## Step 1 - import relevant packages

In [128]:
from tensorflow import keras
from sklearn.model_selection import train_test_split
from sklearn.neighbors import KNeighborsClassifier
from sklearn.tree import DecisionTreeClassifier
from sklearn.linear_model import SGDClassifier
from sklearn import metrics
import numpy as np

## Step 2 - load the Fashion-MNIST dataset

In [129]:
fashion_mnist = keras.datasets.fashion_mnist
(x_train, y_train), (x_test, y_test) = fashion_mnist.load_data()

## Step 3 - take a subset of the data set (3000 for training and 1000 for testing)

In [130]:
# combine the training data and testing to get the complete dataset
x_data = np.concatenate((x_train, x_test), axis=0)
y_data = np.concatenate((y_train, y_test), axis=0)

test_size = 1000 / (1000 + 3000)
X_train, X_test, Y_train, Y_test = train_test_split(x_data, y_data, test_size=test_size, random_state=0)

x_train = X_train[:3000]
y_train = Y_train[:3000]
x_test = X_test[:1000]
y_test = Y_test[:1000]

print(x_train.shape)
print(x_test.shape)

(3000, 28, 28)
(1000, 28, 28)


## Step 4 - perform necessary reshaping of the data for the classifiers

In [131]:
x_train = x_train.reshape(x_train.shape[0], -1)
x_test = x_test.reshape(x_test.shape[0], -1)

print(x_train.shape)
print(x_test.shape)

(3000, 784)
(1000, 784)


## Step 5 - initialise the classifier model

In [132]:
knn_classifier = KNeighborsClassifier(n_neighbors=3)
dt_classifier = DecisionTreeClassifier()
sgd_classifier = SGDClassifier(max_iter=250)

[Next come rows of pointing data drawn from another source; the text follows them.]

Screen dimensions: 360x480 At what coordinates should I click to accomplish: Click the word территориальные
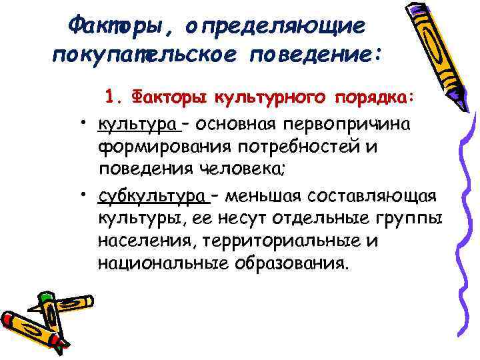tap(281, 240)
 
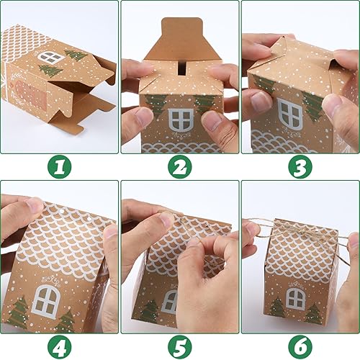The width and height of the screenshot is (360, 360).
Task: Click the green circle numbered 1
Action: pyautogui.click(x=60, y=166)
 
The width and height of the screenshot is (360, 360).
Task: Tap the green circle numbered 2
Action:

## Step 6 - fit the model to the traing data

In [133]:
knn_classifier.fit(x_train, y_train)
dt_classifier.fit(x_train, y_train)
sgd_classifier.fit(x_train, y_train)

SGDClassifier(max_iter=250)

## Step 7 - use the trained/fitted model to evaluate the testing data

In [134]:
y_knn_predict = knn_classifier.predict(x_test)
y_dt_predict = dt_classifier.predict(x_test)
y_sgd_predict = sgd_classifier.predict(x_test)

## Step 8 - report the performance of each classifier

### KNN classifier

In [135]:
knn_accuary = metrics.accuracy_score(y_test, y_knn_predict)
knn_precision = metrics.precision_score(y_test, y_knn_predict, average='macro')
knn_recall = metrics.recall_score(y_test, y_knn_predict, average='macro')
knn_f1 = metrics.f1_score(y_test, y_knn_predict, average='macro')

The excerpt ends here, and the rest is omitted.